**Text provided:**

↓↓↓

Labor Law Pointers is published the first Wednesday of each month.  If you know of others who may wish to subscribe to this free publication, please feel free to forward it.  If you wish to subscribe or unsubscribe, please send an e-mail to [email protected] or call the Editor/Labor Law Team Leader David R. Adams directly at (716) 849-8900.

Labor Law Section 240(1)
                                                                                    by:    David R. Adams
                                                                                             (716) 849-8916
                                                                                             [email protected]

02/1/13                        Miles v Great Lakes Cheese of N.Y., Inc.
Appellate Division, Fourth Department
http://www.nycourts.gov/reporter/3dseries/2013/2013_00633.htm

Plaintiff was struck in the head by two scaffold planks weighing between 50 and 70 pounds each.  At the time of the accident, plaintiff and a coworker were in the process of raising the planks from the lowest level on the scaffolding, which was approximately 3 ½ feet above the ground, to a higher level approximately 20 inches above the lowest level.  The coworker balanced himself between the scaffold frame and one of the outriggers, then lifted the end of the planks while plaintiff knelt on the ground and attempted to move another outrigger.  The coworker subsequently lost his balance, let go of the planks and dropped them onto plaintiff’s head.

Plaintiff moved for partial summary judgment on liability with respect to his §240(1) cause of action and defendants cross-moved to dismiss.  The Fourth Department held plaintiff established as a matter of law that he was exposed to “hazards related to the effects of gravity where protective devices are called for … because of … a difference between the elevation level where the worker is positioned and the higher level of the materials or load being hoisted or secured.”  Plaintiff further established that he was exposed to “a risk arising from a physically significant elevation differential, and that his task “necessarily placed [him] in a position where he was at risk of being struck by … falling [planks].”  Specifically, § 240(1) was violated because the safety device at issue, here the scaffold frame, was not “so construed, placed and operated as to give proper protection” to plaintiff, inasmuch as it was inadequate to protect him from the foreseeable risk that his coworker might drop the planks onto him. 

As a result, the Fourth Department modified the lower court’s decision denying plaintiff’s motion because defendants failed to raise a triable issue of fact either with respect to whether plaintiff’s alleged misuse of the scaffold was the sole proximate cause of his injuries or with respect to whether plaintiff was a recalcitrant worker.  The Fourth Department noted that because plaintiff established that defendants violated § 240(1) necessarily precludes a finding that plaintiff’s conduct was the sole proximate cause of his injuries.  Further, although plaintiff was instructed to stay under the scaffold frame during the process of raising the planks to a higher level, he cannot be deemed to be a recalcitrant worker by virtue of his alleged failure to abide by that instruction.  Lastly, the Fourth Department found nothing in the record to suggest that plaintiff refused to use an available and adequate safety device and “an instruction by an employer or owner to avoid unsafe practices is not a safety device” in the sense that plaintiff’s failure to comply with the instruction is equivalent to refusing to use available, safe and appropriate equipment.

↑↑↑

**Data records:**

↓↓↓

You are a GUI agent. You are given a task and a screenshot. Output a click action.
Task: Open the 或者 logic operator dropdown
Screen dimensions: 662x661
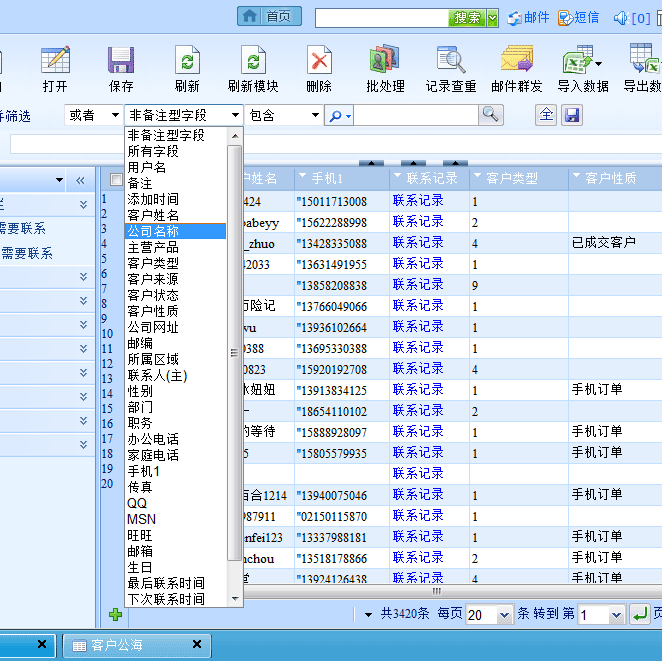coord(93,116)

↑↑↑
↓↓↓

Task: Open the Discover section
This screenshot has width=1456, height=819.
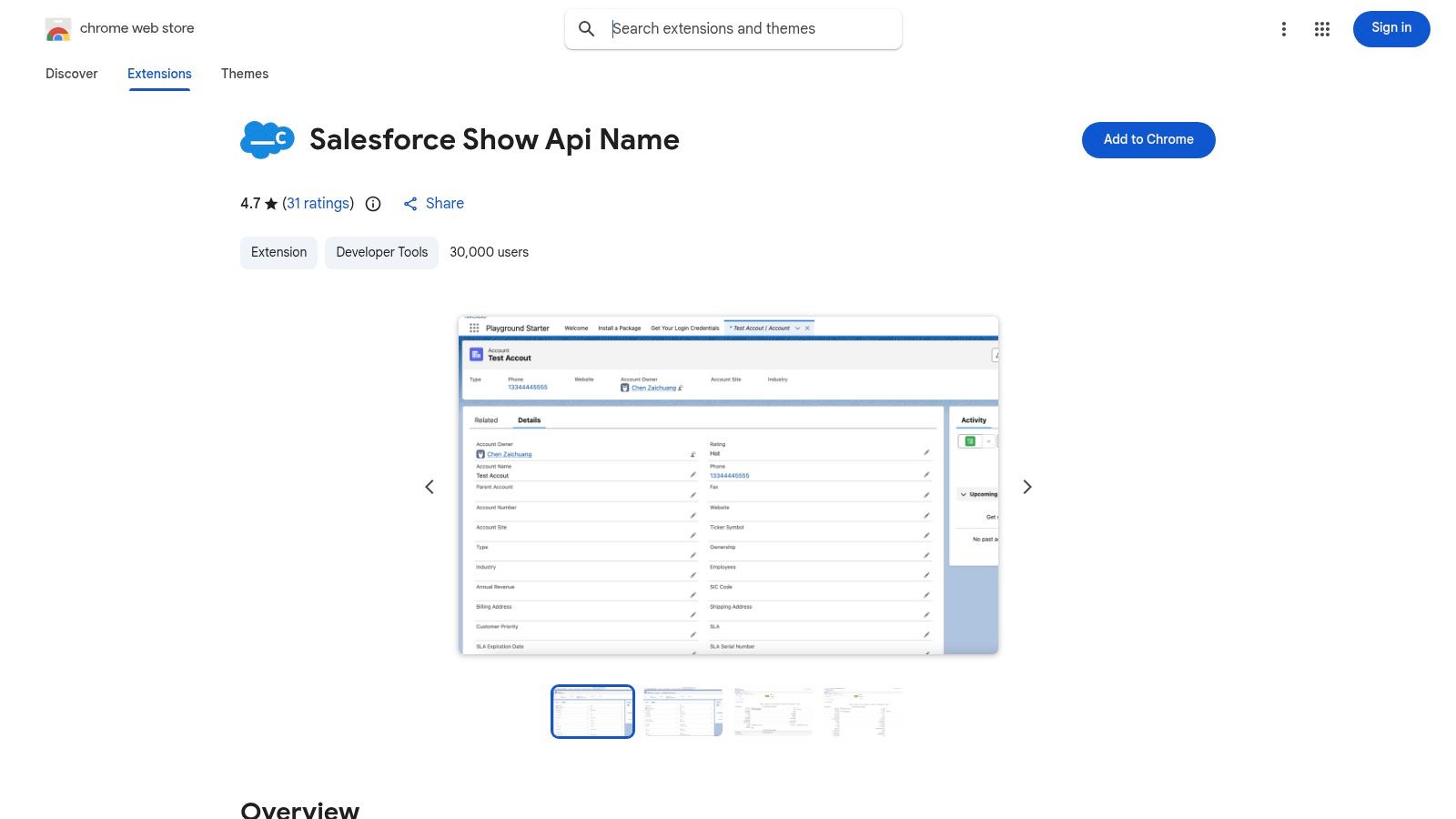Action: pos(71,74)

↑↑↑

**Goal:**
In the labor law case summary above, how much did each of the scaffold planks that struck the plaintiff weigh?

**Task response:**
Between 50 and 70 pounds each.